Museums at Risk Register
In last November’s Museums Journal, Stuart Davis suggested the creation of a ‘Museums at Risk Register’ which would “mirror English Heritage”. What Professor Davis fails to take account of is that English Heritage’s Register is the second part of a two part process. The first stage undertakes an assessment of what is actually worth saving thought its myriad lists and schedules. It is only from these qualitative lists that it decides what is at risk and needs saving. English Heritage makes no attempt to intervene in every building that is at risk of destruction, but focuses its efforts in saving what it considers worth saving.
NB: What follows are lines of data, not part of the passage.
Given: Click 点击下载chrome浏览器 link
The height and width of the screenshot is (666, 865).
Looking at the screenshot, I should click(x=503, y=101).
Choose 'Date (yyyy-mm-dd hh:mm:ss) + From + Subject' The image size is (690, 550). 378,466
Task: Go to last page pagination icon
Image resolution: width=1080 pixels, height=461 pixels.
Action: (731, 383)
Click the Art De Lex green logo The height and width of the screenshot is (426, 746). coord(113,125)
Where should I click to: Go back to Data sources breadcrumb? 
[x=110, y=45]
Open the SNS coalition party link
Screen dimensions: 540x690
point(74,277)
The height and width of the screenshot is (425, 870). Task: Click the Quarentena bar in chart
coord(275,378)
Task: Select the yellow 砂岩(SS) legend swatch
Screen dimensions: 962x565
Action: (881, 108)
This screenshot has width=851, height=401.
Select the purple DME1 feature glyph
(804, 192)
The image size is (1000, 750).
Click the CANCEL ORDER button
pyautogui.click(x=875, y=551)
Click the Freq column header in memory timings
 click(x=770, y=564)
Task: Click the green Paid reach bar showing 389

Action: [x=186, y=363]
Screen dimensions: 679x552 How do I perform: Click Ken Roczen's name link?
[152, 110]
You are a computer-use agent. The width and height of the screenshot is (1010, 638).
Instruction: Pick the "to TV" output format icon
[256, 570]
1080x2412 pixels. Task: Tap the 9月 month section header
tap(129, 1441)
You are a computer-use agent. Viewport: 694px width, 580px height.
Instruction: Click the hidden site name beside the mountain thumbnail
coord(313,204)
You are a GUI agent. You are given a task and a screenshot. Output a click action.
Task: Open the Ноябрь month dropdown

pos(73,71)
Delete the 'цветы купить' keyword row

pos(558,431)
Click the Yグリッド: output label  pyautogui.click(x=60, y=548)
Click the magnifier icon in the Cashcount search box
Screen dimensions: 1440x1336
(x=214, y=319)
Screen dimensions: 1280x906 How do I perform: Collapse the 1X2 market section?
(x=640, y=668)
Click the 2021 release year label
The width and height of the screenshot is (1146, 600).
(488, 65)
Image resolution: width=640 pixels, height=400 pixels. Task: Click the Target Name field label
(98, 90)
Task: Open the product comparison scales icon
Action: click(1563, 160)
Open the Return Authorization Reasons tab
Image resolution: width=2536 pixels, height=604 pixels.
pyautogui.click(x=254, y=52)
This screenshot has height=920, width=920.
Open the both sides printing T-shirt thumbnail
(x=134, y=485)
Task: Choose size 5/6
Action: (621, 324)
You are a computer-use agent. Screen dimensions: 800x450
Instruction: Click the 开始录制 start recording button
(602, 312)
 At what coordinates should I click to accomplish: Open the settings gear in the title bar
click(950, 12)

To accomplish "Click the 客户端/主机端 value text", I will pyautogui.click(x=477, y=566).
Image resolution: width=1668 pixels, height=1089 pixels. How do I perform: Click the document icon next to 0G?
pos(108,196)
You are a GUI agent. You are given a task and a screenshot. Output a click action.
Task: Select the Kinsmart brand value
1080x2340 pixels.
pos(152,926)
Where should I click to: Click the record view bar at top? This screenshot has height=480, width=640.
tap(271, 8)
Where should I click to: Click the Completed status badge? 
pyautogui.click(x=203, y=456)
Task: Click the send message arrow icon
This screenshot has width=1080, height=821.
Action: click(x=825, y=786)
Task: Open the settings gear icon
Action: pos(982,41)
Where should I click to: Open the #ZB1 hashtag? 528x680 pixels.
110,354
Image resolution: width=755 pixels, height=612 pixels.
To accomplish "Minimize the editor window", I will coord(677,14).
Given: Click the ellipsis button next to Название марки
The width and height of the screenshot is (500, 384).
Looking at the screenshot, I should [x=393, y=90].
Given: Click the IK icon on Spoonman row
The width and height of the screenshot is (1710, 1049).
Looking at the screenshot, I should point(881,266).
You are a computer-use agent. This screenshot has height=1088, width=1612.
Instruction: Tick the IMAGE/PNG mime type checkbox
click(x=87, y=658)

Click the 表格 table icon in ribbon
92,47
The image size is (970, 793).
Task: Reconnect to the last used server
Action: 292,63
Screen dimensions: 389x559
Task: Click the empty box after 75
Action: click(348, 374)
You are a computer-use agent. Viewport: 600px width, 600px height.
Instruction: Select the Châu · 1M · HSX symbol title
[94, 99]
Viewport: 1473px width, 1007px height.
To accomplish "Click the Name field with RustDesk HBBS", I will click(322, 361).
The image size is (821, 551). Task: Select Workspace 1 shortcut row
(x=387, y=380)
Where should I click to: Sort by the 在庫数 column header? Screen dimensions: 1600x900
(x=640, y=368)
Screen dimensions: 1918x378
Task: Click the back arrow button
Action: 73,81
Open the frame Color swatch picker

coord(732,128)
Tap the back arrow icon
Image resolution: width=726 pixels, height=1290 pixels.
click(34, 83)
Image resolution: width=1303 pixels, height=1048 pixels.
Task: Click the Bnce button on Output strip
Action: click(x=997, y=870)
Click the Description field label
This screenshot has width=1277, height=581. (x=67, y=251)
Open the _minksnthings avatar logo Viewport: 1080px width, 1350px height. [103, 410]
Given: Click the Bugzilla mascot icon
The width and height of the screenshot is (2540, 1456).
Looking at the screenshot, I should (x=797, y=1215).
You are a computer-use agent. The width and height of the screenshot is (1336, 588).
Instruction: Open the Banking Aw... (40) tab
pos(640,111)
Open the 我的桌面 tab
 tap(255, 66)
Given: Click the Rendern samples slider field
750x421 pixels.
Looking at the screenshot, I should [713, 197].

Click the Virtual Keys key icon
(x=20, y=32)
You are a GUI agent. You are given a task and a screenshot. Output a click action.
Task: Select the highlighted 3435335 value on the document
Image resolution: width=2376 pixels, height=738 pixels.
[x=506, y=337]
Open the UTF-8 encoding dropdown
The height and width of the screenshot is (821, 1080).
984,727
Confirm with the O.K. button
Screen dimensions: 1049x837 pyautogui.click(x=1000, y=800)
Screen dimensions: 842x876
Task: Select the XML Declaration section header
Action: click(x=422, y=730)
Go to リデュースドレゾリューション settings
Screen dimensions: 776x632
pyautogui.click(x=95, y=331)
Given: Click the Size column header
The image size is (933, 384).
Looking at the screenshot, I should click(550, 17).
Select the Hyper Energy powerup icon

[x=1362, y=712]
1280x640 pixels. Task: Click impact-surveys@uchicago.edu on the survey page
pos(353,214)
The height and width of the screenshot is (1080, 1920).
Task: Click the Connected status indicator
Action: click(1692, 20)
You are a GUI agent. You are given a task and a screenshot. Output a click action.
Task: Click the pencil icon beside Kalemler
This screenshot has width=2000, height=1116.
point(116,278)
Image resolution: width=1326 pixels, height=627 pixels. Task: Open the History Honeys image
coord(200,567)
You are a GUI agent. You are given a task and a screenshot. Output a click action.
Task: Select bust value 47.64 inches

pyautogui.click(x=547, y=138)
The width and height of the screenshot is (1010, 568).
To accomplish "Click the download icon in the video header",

Surely this is the approach that needs be taken for museums: before rushing in to save a museum it needs to be understood whether the museum should or could be saved. There may be instances where a museum has little community value and a collection that, for the greater part, adds little to the region. Also, a museum simply may not be sustainable (using the widest definition of the term) no matter what resources are directed towards it due to some inherent weakness.
I would not advocate that there should be a wholesale closure of unpopular museums or the winding up of museums that are dealing with short term governance difficulties, but if we are going to make the sector as a whole stronger we needed to know what we want to save and why. The propping up of unsustainable institutions may give short term victories but could weaken the sector in the long term as they suck in resources that could be better used elsewhere.
Could a better approach be to firstly identify what can and should be saved? And if an institution as a whole is not sustainable, or not worth saving, should we be developing alternative solutions – developing strategies to help institutions wind up ethically whist preserving the significant parts of the collection and maintaining public confidence in the sector as a whole?
I admit that things are never this black and white and maybe I am being deliberately controversial. But what do you think?